___ Data
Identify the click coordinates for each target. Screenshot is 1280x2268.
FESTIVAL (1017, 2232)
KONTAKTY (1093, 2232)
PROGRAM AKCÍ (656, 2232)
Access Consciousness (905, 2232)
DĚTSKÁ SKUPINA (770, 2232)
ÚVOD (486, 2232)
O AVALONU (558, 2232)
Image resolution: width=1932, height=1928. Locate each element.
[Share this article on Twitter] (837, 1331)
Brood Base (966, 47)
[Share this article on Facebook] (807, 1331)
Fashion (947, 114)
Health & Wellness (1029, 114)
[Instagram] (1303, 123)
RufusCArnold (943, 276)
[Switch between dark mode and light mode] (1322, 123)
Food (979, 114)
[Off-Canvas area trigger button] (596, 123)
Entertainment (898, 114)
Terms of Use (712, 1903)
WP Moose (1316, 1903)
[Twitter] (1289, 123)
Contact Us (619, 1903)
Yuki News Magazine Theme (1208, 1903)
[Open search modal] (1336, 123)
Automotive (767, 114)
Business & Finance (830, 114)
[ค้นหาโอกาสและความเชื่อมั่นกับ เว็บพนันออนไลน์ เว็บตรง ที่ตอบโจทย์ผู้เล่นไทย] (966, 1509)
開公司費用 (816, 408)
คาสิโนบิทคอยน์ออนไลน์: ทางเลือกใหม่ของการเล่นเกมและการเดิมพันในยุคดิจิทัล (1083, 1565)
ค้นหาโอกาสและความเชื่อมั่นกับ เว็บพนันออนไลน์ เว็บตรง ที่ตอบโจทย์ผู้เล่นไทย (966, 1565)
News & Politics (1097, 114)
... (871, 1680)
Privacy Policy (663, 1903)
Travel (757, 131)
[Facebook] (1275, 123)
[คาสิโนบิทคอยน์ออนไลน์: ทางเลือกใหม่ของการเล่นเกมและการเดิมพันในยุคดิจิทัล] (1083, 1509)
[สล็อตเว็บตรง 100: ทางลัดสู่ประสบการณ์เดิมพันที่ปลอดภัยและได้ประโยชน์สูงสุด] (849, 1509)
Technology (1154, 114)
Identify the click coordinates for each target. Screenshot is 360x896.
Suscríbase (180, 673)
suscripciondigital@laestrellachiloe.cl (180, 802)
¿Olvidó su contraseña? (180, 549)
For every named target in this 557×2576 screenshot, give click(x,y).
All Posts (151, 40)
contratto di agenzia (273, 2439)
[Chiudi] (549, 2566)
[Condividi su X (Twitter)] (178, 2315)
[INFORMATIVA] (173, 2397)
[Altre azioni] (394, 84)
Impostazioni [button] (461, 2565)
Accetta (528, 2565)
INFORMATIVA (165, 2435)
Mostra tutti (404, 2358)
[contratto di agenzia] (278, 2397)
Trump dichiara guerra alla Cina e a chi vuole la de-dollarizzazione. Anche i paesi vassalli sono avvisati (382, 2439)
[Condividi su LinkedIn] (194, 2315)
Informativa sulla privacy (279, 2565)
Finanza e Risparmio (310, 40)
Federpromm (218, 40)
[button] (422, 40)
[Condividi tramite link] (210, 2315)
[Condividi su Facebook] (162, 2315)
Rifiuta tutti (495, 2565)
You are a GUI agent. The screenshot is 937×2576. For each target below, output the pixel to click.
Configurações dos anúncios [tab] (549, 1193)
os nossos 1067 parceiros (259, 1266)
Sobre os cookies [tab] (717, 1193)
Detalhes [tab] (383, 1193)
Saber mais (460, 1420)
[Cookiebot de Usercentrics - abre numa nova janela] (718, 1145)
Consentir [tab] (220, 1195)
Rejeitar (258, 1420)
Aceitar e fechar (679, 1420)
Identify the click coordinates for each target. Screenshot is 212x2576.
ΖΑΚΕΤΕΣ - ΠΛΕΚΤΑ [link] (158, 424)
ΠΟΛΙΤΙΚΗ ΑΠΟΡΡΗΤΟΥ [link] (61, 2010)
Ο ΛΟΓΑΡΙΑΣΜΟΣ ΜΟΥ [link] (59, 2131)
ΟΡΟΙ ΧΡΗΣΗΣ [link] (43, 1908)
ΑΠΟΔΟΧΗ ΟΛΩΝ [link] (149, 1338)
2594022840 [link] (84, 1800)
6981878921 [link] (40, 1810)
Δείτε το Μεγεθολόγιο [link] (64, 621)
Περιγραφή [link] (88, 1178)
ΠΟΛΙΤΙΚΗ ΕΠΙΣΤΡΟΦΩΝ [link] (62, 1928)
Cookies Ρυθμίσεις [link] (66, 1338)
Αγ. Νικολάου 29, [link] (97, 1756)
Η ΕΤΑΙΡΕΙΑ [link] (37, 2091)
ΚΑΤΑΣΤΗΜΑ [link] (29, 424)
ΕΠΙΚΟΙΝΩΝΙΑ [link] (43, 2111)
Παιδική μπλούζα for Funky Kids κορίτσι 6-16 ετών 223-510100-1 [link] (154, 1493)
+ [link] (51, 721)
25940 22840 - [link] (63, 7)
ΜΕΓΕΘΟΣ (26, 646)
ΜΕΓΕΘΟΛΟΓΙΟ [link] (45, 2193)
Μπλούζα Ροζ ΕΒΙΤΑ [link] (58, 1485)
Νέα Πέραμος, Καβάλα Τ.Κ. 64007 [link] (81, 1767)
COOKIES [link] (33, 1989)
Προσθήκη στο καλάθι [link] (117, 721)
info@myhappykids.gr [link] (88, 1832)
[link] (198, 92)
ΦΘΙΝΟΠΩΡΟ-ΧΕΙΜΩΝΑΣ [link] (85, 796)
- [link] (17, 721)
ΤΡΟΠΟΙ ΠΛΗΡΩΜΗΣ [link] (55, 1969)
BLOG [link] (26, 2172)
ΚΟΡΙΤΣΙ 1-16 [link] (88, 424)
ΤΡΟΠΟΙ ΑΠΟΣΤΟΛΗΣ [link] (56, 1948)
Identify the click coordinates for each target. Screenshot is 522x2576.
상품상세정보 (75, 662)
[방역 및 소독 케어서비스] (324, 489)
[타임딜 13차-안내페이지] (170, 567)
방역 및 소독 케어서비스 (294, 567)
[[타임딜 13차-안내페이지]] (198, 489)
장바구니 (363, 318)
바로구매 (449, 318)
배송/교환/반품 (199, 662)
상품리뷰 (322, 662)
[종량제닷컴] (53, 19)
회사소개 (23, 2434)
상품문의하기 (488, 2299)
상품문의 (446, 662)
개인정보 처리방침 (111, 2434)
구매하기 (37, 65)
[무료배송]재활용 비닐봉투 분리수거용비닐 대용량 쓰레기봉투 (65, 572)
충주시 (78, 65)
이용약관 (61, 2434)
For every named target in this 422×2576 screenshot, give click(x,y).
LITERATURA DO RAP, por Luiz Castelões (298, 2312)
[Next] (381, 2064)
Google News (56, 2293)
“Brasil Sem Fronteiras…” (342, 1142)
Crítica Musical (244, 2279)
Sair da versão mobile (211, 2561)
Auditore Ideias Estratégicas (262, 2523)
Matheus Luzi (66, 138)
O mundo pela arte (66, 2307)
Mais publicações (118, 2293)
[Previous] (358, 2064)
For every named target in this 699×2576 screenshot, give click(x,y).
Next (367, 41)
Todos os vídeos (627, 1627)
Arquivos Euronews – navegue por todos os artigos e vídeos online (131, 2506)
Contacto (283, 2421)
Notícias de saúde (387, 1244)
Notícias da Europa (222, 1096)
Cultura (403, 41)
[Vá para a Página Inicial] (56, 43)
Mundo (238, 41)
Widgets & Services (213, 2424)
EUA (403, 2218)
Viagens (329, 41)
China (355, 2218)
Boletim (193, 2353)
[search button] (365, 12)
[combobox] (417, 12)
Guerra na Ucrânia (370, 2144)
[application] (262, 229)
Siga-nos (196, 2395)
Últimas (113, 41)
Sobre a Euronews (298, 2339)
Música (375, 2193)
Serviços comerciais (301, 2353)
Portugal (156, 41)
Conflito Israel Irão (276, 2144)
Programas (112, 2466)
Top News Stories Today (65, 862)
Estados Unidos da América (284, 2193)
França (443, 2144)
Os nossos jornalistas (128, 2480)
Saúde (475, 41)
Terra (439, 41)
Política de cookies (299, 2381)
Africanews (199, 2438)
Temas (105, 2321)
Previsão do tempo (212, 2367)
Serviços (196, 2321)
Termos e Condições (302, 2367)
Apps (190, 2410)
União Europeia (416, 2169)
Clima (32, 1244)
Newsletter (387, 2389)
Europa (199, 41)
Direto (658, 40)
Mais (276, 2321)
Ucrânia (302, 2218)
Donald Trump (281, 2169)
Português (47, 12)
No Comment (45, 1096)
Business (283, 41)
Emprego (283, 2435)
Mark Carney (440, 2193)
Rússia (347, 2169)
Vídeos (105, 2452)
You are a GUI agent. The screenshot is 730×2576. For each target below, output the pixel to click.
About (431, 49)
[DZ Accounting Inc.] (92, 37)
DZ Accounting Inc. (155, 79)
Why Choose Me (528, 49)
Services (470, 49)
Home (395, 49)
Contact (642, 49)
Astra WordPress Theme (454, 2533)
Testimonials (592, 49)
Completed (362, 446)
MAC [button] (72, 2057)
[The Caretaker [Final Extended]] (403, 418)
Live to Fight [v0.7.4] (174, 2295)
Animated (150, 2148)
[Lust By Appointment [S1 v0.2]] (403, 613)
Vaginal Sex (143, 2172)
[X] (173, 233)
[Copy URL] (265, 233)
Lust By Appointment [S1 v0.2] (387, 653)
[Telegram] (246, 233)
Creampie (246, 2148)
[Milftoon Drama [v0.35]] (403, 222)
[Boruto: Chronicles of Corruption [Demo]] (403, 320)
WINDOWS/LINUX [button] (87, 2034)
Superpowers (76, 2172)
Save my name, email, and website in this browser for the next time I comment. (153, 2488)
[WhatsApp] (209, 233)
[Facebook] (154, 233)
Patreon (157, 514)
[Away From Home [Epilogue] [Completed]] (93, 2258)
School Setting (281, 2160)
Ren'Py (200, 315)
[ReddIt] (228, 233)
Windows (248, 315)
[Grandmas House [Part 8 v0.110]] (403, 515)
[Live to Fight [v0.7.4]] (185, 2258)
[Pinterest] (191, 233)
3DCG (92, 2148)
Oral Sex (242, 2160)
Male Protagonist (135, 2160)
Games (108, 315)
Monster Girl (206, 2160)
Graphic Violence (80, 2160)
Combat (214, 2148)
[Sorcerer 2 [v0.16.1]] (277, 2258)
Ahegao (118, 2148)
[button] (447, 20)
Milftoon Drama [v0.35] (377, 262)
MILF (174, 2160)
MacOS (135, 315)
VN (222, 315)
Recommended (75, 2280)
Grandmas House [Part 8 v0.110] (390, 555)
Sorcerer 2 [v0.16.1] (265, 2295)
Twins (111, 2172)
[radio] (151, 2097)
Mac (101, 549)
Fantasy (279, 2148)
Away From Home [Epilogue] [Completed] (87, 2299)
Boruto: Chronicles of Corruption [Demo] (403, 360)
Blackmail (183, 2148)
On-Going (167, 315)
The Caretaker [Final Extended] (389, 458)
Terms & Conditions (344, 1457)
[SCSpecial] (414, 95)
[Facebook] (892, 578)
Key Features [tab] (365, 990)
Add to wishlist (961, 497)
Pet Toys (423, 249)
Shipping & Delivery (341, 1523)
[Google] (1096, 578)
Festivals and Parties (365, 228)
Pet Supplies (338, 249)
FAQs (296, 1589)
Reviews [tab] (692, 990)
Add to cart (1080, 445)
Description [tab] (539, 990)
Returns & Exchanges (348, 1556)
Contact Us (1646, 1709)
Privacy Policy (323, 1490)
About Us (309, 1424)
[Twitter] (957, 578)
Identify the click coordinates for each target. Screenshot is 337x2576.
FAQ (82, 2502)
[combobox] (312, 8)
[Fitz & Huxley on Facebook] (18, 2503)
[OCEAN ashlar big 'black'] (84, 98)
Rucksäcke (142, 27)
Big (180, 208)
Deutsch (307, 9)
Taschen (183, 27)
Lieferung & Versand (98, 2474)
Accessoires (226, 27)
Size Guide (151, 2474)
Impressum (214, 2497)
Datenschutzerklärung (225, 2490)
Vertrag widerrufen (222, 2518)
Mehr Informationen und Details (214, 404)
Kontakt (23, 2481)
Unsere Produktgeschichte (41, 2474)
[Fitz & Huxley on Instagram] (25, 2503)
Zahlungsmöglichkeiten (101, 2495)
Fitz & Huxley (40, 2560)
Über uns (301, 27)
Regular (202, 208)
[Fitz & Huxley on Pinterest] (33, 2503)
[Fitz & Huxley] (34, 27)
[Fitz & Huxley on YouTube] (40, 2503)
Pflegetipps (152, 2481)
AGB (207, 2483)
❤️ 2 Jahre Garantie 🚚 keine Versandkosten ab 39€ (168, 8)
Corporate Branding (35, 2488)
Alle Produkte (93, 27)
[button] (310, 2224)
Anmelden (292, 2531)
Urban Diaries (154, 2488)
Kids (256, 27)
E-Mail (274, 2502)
______
Among the records above, repeat exactly the line with "상품상세정보 (75, 662)", the line with "Vídeos (105, 2452)", and every line in between, and only those.

Result of the exercise –
상품상세정보 (75, 662)
[방역 및 소독 케어서비스] (324, 489)
[타임딜 13차-안내페이지] (170, 567)
방역 및 소독 케어서비스 (294, 567)
[[타임딜 13차-안내페이지]] (198, 489)
장바구니 (363, 318)
바로구매 (449, 318)
배송/교환/반품 (199, 662)
상품리뷰 (322, 662)
[종량제닷컴] (53, 19)
회사소개 (23, 2434)
상품문의하기 (488, 2299)
상품문의 (446, 662)
개인정보 처리방침 (111, 2434)
구매하기 (37, 65)
[무료배송]재활용 비닐봉투 분리수거용비닐 대용량 쓰레기봉투 (65, 572)
충주시 (78, 65)
이용약관 (61, 2434)
For every named target in this 422×2576 screenshot, give click(x,y).
LITERATURA DO RAP, por Luiz Castelões (298, 2312)
[Next] (381, 2064)
Google News (56, 2293)
“Brasil Sem Fronteiras…” (342, 1142)
Crítica Musical (244, 2279)
Sair da versão mobile (211, 2561)
Auditore Ideias Estratégicas (262, 2523)
Matheus Luzi (66, 138)
O mundo pela arte (66, 2307)
Mais publicações (118, 2293)
[Previous] (358, 2064)
For every named target in this 699×2576 screenshot, give click(x,y).
Next (367, 41)
Todos os vídeos (627, 1627)
Arquivos Euronews – navegue por todos os artigos e vídeos online (131, 2506)
Contacto (283, 2421)
Notícias de saúde (387, 1244)
Notícias da Europa (222, 1096)
Cultura (403, 41)
[Vá para a Página Inicial] (56, 43)
Mundo (238, 41)
Widgets & Services (213, 2424)
EUA (403, 2218)
Viagens (329, 41)
China (355, 2218)
Boletim (193, 2353)
[search button] (365, 12)
[combobox] (417, 12)
Guerra na Ucrânia (370, 2144)
[application] (262, 229)
Siga-nos (196, 2395)
Últimas (113, 41)
Sobre a Euronews (298, 2339)
Música (375, 2193)
Serviços comerciais (301, 2353)
Portugal (156, 41)
Conflito Israel Irão (276, 2144)
Programas (112, 2466)
Top News Stories Today (65, 862)
Estados Unidos da América (284, 2193)
França (443, 2144)
Os nossos jornalistas (128, 2480)
Saúde (475, 41)
Terra (439, 41)
Política de cookies (299, 2381)
Africanews (199, 2438)
Temas (105, 2321)
Previsão do tempo (212, 2367)
Serviços (196, 2321)
Termos e Condições (302, 2367)
Apps (190, 2410)
União Europeia (416, 2169)
Clima (32, 1244)
Newsletter (387, 2389)
Europa (199, 41)
Direto (658, 40)
Mais (276, 2321)
Ucrânia (302, 2218)
Donald Trump (281, 2169)
Português (47, 12)
No Comment (45, 1096)
Business (283, 41)
Emprego (283, 2435)
Mark Carney (440, 2193)
Rússia (347, 2169)
Vídeos (105, 2452)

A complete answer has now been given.